Low Switch Grip: Do a pull up with both palms facing forward. While hanging, switch the grip on your right hand (palm facing you). After another pull up, switch the grip on your left hand. Continue switching the grip on hand while hanging after each pull up.
L Pull Ups: Hang from the bar and lift your legs (keeping them as straight as possible) until they are parallel to the ground. Maintain this “L” shape and pull up.
Wide Arm: Grab the bar, palms facing out, with your hands wider than shoulder width apart.
Wide Parallel Grip: Grab on to two separate bars that are wider than shoulder length apart with palms facing each other.
Commando: Instead of facing the pull up bar, turn 90 degrees in either direction so that you are facing towards an end of the bar. Grab the bar with both hands next to each other, palms facing together. As you pull up, shift your one side of the bar. Move our head to the other side on the next repetition.
Mixed Grip: One palm faces forward, the other faces towards you. Switch halfway through each set.
Advanced Pull Ups
These pull ups feature explosive pulling and dynamic movements.
Kipping: Unlike the standard variety, kipping pull ups are all about using momentum and your different muscle groups to generate the power needed to get up to the bar. Hang from the bar with a slight swing. As you pull, give a little kick with your legs to help boost you up to the bar.
Plyo: In an explosive movement, pull straight up and try to launch your chest up higher than the bar.
Muscle Ups: Muscle ups go even further than plyo pull ups. You want to pull/launch yourself high enough that you can get your weight over the bar, allowing you to then push up on the bar and extend your arms.

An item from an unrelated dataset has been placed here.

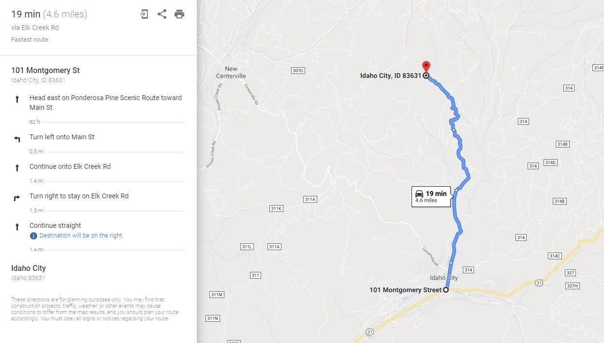Click the turn left arrow icon

[17, 139]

Monkey Walk: This works best on a longer pull up bar. Pull up and “walk” sideways by sliding your hands one at time along the bar.
Cruncher: As you pull up, curl your legs up trying to get your knees as close to the bar as you can.
High Switch Grip: Similar to the low switch grip pull ups. This time, you will switch grips one hand at a time at the top of each pull up.
Side-to-Side: At the top of each pull up, keep your hands were they are and shift your body to the left and right as far as you can.
Back-and-Forth: At the top each pull up, shift your weight away from the bar and bring it back before lowering yourself down.
So how many pull ups can you do? How many do you want to do? Pick a goal and then pick a Workout Dojo routine. If you need inspiration, the world record for most pull ups in a minute is 50 for men and 39 for women. What are you waiting for? Your own personal record awaits.